**Kaynaktan Alıntı:**

%%

Bu nasıl misafirperverlik!

Madem konuğunuzun kahkaha atası gelmiş, hiç böyle cimrilik eder mi insan? “Benim cezaevine giriş nedenim de bir şey mi” deyip başlasaydınız ya servise; bir de Mustafa Balbay var, bir de Tuncay Özkan var, bir de...
Erdoğan Kazlıçeşme meydanında bağırıyor:
“ U2 Bono(!) geldi...
Neden hapis yattığımı sordu?
Söyleyince kahkahayı bastı!..”
“Bono kahkahasını bir yargı kriterine mi dönüştüreceğiz yani?” sorusuyla, kendini bir kere daha ele veren ezik, kompleksli, kişiliksiz, garabet zihniyetin takdirini size bırakıyorum...
Eee madem “Bono Bey’ler (Allah’tan öyle demedi Erdoğan)” taaa okyanuslar ötesinden teşrif etmişler, bize yakışan misafirperverliğimizi tavana vurdurmaktır değil mi? Öyle bir tek kahkahalık “ikram”la cimriliğe kaçmak yakışık almaz; gözlerinden yaşlar gelene kadar güldürmeli “Bono Bey”i!
Madem bir garip hapse tıkılma serüvenleri “gıdıklıyor” içini; o zaman taze çıkmışı var; Ulusal Kanal’ın yeni tahliye olan İstihbarat Şefi Ufuk Akkaya anlatsın mesela neden aylarca tutuklu kaldığını...
Ama anlatamaz değil mi!

%%

**Veri Kümesi Satırları:**
%%

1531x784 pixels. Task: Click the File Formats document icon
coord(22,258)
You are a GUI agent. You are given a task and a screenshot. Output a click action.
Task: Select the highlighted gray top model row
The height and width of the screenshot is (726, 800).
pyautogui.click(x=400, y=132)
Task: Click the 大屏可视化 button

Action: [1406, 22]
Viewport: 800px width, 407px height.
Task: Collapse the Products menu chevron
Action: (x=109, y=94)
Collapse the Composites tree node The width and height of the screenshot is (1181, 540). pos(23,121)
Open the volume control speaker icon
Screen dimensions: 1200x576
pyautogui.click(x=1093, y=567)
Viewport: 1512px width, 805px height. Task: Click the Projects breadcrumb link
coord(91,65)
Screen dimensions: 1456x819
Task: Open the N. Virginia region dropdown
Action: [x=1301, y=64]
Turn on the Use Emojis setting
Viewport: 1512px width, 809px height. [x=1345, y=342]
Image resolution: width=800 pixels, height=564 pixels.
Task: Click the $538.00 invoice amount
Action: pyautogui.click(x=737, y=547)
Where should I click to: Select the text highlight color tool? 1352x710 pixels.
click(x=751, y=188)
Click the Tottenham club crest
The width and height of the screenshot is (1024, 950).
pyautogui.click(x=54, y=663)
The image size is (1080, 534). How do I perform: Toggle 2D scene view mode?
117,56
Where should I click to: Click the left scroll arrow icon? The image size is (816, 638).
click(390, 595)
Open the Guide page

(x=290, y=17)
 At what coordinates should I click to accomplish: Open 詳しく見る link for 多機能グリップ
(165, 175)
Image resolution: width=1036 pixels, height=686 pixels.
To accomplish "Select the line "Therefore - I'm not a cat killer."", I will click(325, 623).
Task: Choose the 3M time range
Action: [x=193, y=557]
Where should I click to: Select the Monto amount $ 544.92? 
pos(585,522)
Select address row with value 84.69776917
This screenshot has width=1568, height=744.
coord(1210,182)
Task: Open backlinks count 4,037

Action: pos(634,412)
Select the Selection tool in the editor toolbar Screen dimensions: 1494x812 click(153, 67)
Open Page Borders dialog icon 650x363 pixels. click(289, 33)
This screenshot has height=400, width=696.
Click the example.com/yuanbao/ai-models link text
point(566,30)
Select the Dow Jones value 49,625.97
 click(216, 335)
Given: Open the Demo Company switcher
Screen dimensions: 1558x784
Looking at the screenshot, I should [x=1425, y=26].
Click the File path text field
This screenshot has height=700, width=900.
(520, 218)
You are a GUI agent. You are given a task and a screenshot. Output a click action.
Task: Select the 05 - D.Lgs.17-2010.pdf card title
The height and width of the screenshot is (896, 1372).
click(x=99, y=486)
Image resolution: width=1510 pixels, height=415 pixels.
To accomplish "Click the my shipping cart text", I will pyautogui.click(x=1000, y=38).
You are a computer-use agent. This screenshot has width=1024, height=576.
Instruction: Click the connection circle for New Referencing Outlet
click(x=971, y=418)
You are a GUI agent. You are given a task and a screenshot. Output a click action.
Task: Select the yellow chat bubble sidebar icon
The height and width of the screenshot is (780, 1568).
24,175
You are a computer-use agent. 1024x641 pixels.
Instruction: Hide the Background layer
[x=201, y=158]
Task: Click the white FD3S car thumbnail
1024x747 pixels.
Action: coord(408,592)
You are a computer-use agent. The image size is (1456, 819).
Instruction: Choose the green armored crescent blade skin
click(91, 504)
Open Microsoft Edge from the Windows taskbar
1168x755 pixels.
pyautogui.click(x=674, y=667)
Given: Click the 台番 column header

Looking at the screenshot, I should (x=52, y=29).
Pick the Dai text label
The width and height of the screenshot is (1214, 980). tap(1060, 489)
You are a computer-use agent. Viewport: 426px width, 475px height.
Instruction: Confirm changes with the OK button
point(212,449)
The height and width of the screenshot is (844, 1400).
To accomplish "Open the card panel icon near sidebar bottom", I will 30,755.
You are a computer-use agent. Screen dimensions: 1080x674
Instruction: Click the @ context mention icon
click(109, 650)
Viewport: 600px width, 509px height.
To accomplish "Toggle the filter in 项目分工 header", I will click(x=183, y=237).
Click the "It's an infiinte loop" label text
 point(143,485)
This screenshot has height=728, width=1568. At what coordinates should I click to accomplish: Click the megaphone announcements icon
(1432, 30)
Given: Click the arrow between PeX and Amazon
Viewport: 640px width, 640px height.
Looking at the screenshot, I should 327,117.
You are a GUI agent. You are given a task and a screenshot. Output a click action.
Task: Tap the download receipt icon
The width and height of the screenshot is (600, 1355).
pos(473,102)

%%

**Verilen Problem:** Bono'nun kahkahasını konu alan yazıyı kaldığı yerden devam ettirin. Bu malzeme başka bir kaynaktan alınmıştır.

**Görev Sonucu:**
Kendisi de bilmiyor çünkü...
Ama daha soruşturma aşamasındayken bu davanın savcılığına soyunan Başbakan eminim biliyordur kim neden aylardır, yıllardır Silivri’de mahkum edilmediği cezayı yatıyor peşin peşin; anlatıvereydi de; bir değil, bin kahkaha basıvereydi Bono;
Benimki de bir şey mi, bir de Mustafa Balbay var deseydi; gazeteci! Haber kaynaklarıyla yaptığı görüşmeleri not ettiği için “hükümeti devirmeye teşebbüs”ten tutuklu; en son 500 günde bıraktık saymayı, 700’e dayanmıştır sanıyoruz; bir oğlu var 2 yaşında babasını sorsan, gösteremez; görmedi çünkü!
Benimki bir şey mi, bir de Tuncay Özkan var deseydi; o da gazeteci! Duruşmalara artık sadece “neden yargılandığını” öğrenebilmek için katılıyor ve bunu sorduğu için atılıyor adaletin tecelli etmesi beklenen salondan. Cumhuriyet mitinglerinde kalabalıklara 10. Yıl Marşı söyletmek olacak değil ya, suçunu kendisi ve avukatları dahil kimse anlayabilmiş değil ama 23 Eylül 2008 sabahı, evinden karga tulumba alındığı günden bu yana tutuklu...
Benim ki bir şey mi, bir de İlhan Selçuk var(dı) deseydi; o da rahmetli gazeteci! 83 yaşında, “darbe etkili telefon görüşmeleri” gerekçe gösterilerek, alacakaranlığın dağılmadığı saatlerde evi basılmak suretiyle gözaltına alındı; günler ve gecelerce gözaltında tutularak sorgulandı... Evine salıverildikten kısa süre sonra beyin tıkanıklığına bağlı olarak kısmi felç geçirdi, aylarca hastanede yattı ve 21 Haziran 2010 günü, o da diğerleri gibi “müebbetlik” suçunun ne olduğunu öğrenemeden “sanık” sıfatıyla ayrıldı aramızdan!..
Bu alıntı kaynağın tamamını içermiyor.